Unforgettable injustice to Kashmiri leader

By Zafar Alam Sarwar
February 21, 2016

Many may have not known anything about Mohammad Afzal Guru, but his execution and burial in Tihar Prison of Delhi on February 9, 2013, brought to light many facts and raised questions in the minds of Kashmiris living on any side of the Line of Control or in Rawalpindi-Islamabad or elsewhere in Pakistan, which they love from the core of their heart.

Born in a middle class family of Aabbagh village of Baramulla District, Guru was an honest fruit vendor who graduated from the Delhi University in 1994.

The Kashmiris settled in the UK proudly told this scribe he was a law-abiding citizen engaged in fair business to support his family, but he never inspired to earn lot of money. However, being a humanitarian, he had genuine concern for others and a desire to peacefully use his right to self-determination.

Unfortunately, he did not know one has to pay for speaking what's true and doing what is right.

He would not submit to threats of police who after failing to entice Guru for some ulterior motive tried to extort money from him on various charges. The police had other means to trap the young man for his gesture of defiance.

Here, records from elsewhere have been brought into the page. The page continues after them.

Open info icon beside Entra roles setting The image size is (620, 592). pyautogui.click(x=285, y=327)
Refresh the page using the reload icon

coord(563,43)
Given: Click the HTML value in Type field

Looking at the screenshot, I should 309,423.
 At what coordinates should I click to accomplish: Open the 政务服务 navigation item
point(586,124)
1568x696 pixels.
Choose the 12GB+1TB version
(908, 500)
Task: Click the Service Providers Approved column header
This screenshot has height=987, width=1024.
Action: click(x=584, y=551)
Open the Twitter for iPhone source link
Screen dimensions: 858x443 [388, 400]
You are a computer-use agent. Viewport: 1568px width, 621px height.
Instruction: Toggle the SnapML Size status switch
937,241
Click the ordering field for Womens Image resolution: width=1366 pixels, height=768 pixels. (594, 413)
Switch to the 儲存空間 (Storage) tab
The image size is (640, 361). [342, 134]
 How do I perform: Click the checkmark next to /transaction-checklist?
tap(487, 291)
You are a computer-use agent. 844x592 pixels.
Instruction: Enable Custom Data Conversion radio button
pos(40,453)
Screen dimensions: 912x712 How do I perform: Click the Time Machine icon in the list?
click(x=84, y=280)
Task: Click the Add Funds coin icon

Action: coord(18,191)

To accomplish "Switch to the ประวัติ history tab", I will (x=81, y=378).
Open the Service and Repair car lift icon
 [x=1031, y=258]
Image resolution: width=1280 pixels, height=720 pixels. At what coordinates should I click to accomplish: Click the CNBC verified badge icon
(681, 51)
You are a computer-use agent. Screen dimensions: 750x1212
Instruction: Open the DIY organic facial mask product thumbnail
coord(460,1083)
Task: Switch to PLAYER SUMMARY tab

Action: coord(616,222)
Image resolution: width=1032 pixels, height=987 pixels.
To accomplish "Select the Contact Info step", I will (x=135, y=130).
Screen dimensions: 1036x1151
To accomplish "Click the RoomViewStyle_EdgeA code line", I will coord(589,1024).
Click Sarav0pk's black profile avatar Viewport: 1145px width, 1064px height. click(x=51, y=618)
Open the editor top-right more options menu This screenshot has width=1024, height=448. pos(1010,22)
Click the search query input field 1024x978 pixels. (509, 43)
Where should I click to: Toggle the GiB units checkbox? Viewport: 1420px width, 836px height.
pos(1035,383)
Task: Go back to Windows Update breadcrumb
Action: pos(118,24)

Guru was eventually arrested on December 15, 2001 by Delhi police and sentenced to death on December 18, 2002 under Prevention of Terrorism Act (POTA). He was accused of being a collaborator of persons who allegedly attacked the Indian parliament on December 13, 2001. The allegation against the man who loved his motherland administered willfully by India could not be proved as it had no substance in it.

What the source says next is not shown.